Virtually every culture in antiquity was stained with the blood of innocent children. Unwanted infants in ancient Rome were abandoned outside the city walls to die of exposure or from attacks by wild foraging beasts. Greeks often gave their pregnant women harsh doses of herbal or medicinal abortifacients. Persians developed highly sophisticated surgical curette procedures. Primitive Canaanites threw their children onto great flaming pyres as a sacrifice to their god Molech. Egyptians disposed of their unwanted children by disemboweling and dismembering them shortly after birth—their collagen was then ritually harvested for the manufacture of cosmetic creams. None of the great minds of the ancient world—from Plato and Aristotle to Seneca and Quintilian, from Pythagoras and Aristophanes to Livy and Cicero, from Herodotus and Thucydides to Plutarch and Euripides—disparaged child-killing in any way. In fact, most of them recommended it. They callously discussed its various methods and procedures. They casually debated its sundry legal ramifications. They blithely tossed lives like dice. Indeed, abortion, infanticide, exposure, and abandonment were so much a part of human societies that they provided the primary literary leitmotif in popular traditions, stories, myths, fables, and legends—from Romulus and Remus to Oedipus, Poseidon, Asclepius, Hephaestus, and Cybele.
But thanks be to God, the God, who is the giver of life (Acts 17:25), the fountain of life (Ps. 36:9), the defender of life (Ps. 27:1), the prince of life (Acts 3:15, NASB), and the restorer of life (Ruth 4:15), did not leave men to languish hopelessly in the clutches of sin and death. He not only sent us the message of life (Acts 5:20) and the words of life (John 6:68), but He also sent us the light of life as well (John 8:12). He sent us His only begotten Son—the life of the world (John 6:51)—to break the bonds of death (1 Cor. 15:54–56). Jesus “taste[d] death for everyone” (Heb. 2:9), actually “abolish[ing] death” for our sakes (2 Tim. 1:10) and offering us new life (John 5:21).
The Didache, one of the earliest Christian documents—actually concurrent with much of the New Testament—asserts that “there are two ways: a way of life and a way of death.” In Christ, God has afforded us the opportunity to choose between those two ways—to choose between fruitful and teeming life on the one hand and barren and impoverished death on the other (Deut. 30:19).
Apart from Christ, it is not possible to escape the snares of sin and death (Col. 2:13). On the other hand, “If anyone is in Christ, he is a new creation. The old has passed away; behold, the new has come” (2 Cor. 5:17).

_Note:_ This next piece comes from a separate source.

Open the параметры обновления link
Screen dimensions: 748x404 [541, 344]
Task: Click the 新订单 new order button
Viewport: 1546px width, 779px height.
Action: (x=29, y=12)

The primary conflict in temporal history always has been and always will be the struggle for life by the church against the natural inclinations of all men everywhere. This was the case long before Roe and it will be long after, for as long as the Lord tarries.

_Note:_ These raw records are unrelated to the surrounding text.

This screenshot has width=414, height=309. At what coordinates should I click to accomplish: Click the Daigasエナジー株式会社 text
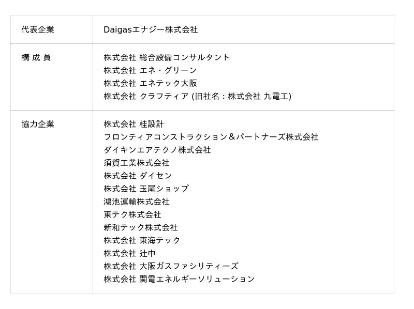(x=151, y=30)
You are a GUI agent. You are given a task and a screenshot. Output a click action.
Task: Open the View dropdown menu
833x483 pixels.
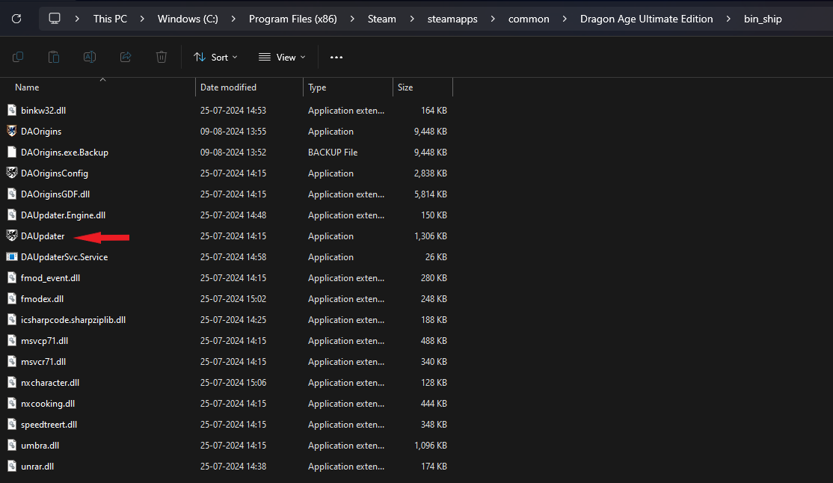pyautogui.click(x=282, y=57)

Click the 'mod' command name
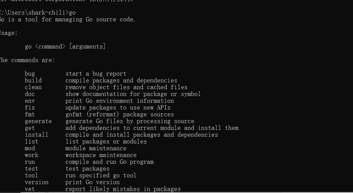pyautogui.click(x=30, y=148)

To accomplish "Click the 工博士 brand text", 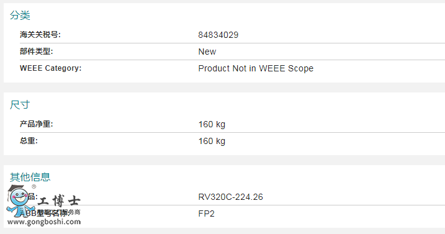I will pyautogui.click(x=59, y=201).

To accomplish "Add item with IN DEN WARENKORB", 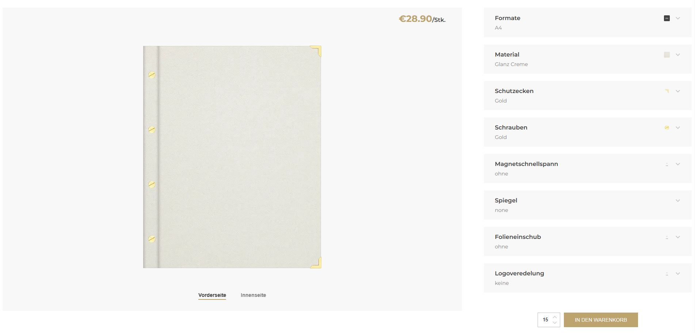I will tap(601, 320).
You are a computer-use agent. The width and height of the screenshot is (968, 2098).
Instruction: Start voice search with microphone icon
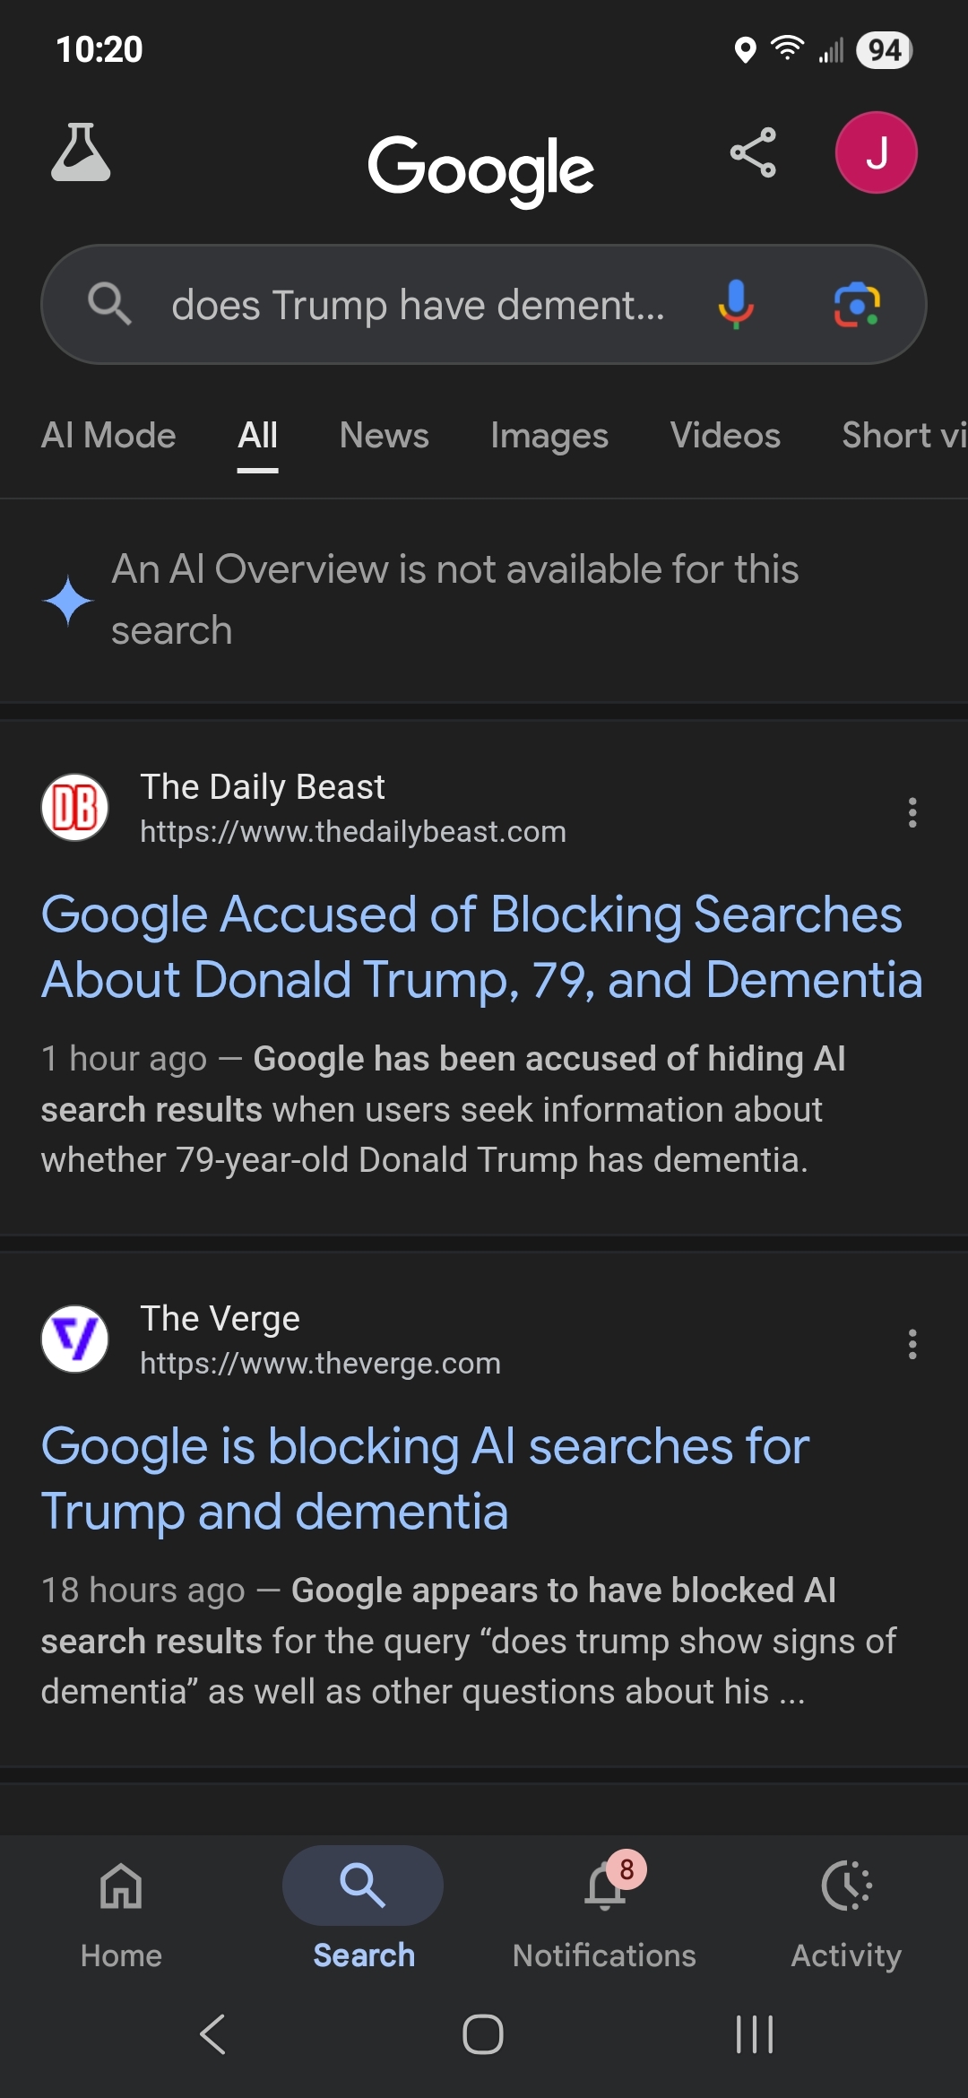735,304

So after Roe, what’s our job now? It is the same as always: we must be gospel advocates of all that is right and good and true. We must care for the poor, the hurting, and the marginalized. We must speak the truth in love. We must remind our magistrates of their responsibilities. We must disciple. We must be unflinching in the proclamation of the good news, which changes everything. Our intercessions and labors must be unceasing.

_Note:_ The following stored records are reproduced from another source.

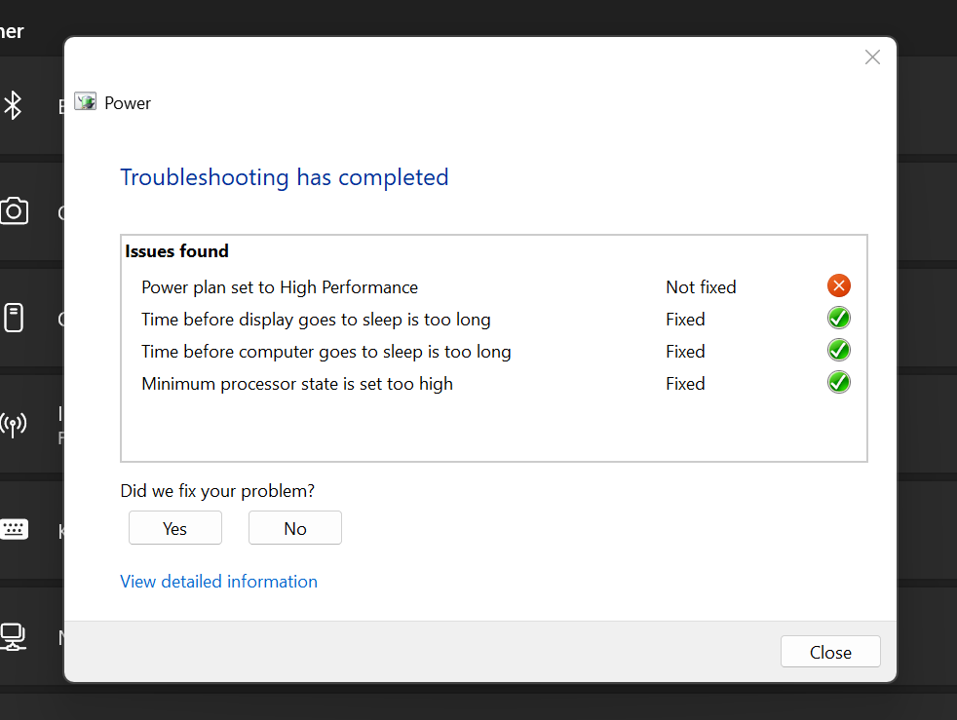Close dialog with the X button
Viewport: 957px width, 720px height.
(872, 57)
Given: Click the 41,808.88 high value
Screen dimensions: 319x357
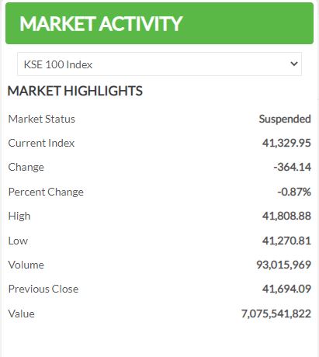Looking at the screenshot, I should 286,216.
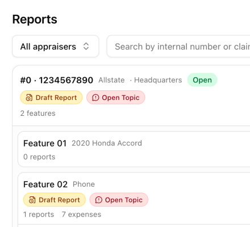Click the up-down chevron in appraisers selector
This screenshot has height=227, width=250.
[86, 47]
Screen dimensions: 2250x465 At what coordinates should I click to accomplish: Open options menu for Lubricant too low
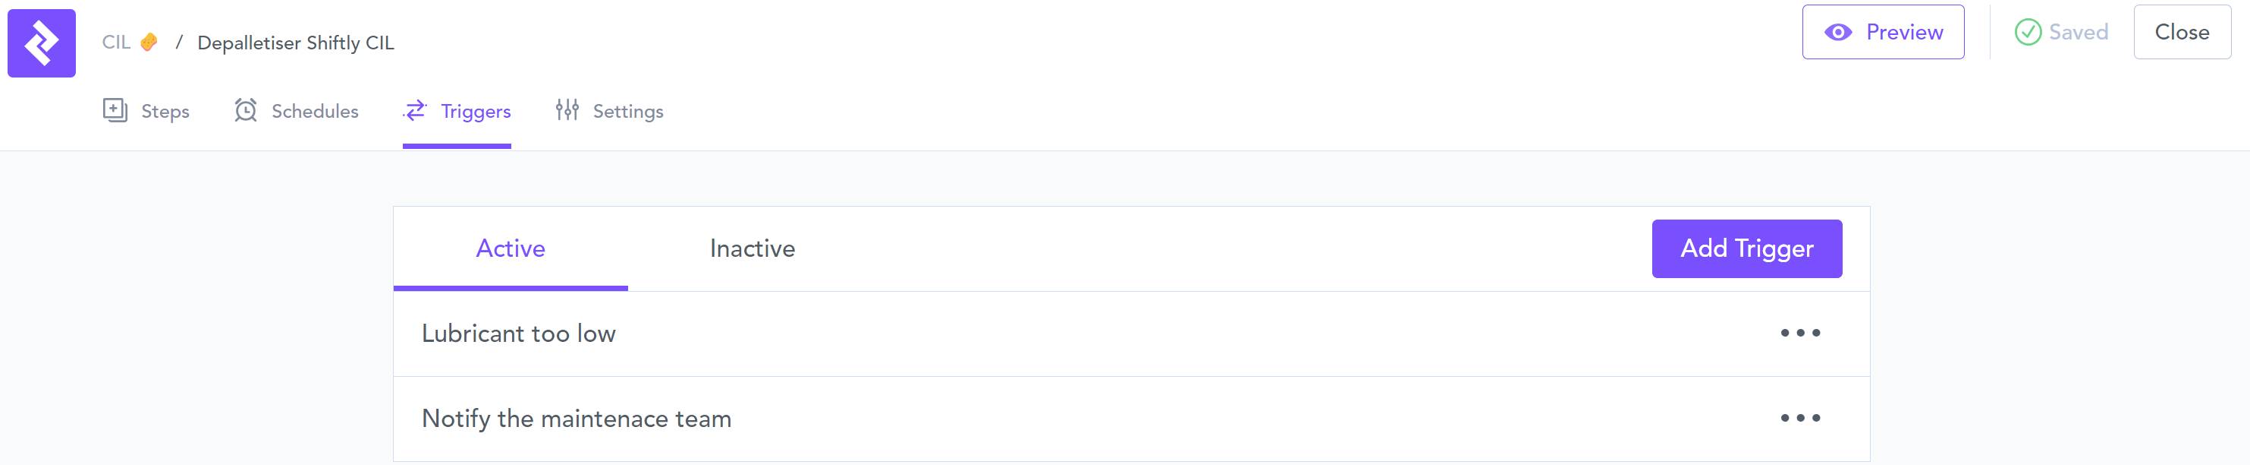pyautogui.click(x=1799, y=333)
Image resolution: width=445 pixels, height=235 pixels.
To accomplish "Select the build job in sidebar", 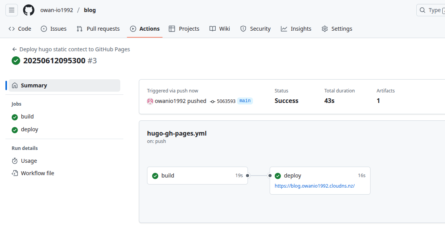I will [27, 117].
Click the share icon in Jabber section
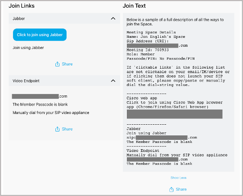The width and height of the screenshot is (243, 196). [x=57, y=64]
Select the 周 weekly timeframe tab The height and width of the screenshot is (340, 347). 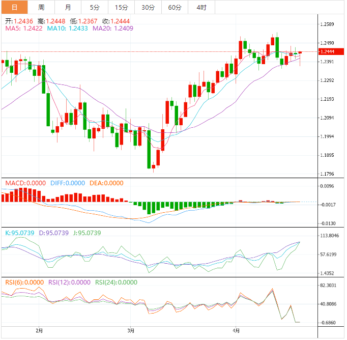pyautogui.click(x=41, y=7)
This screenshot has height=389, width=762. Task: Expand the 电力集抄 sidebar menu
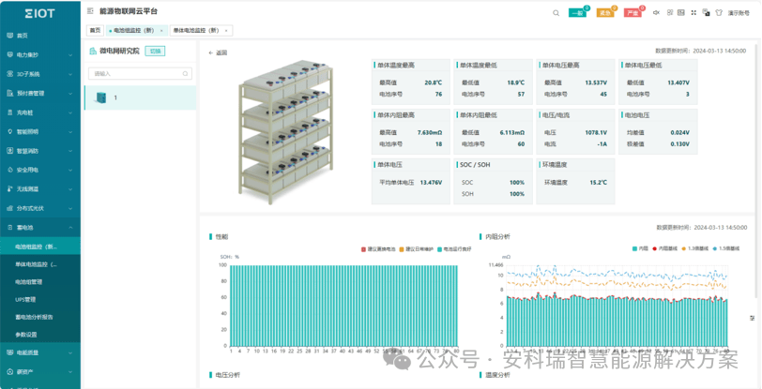point(40,55)
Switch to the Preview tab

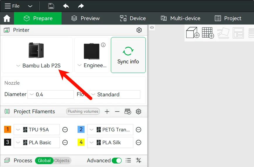[85, 18]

Our local crisis pregnancy centers need our support like never before. Our pulpits need to ring out with practical, pastoral, and prophetic urgency like never before. And we need to remember God’s glorious promise like never before: “Behold, I am doing a new thing; now it springs forth, do you not perceive it? I will make a way in the wilderness and rivers in the desert” (Isa. 43:19).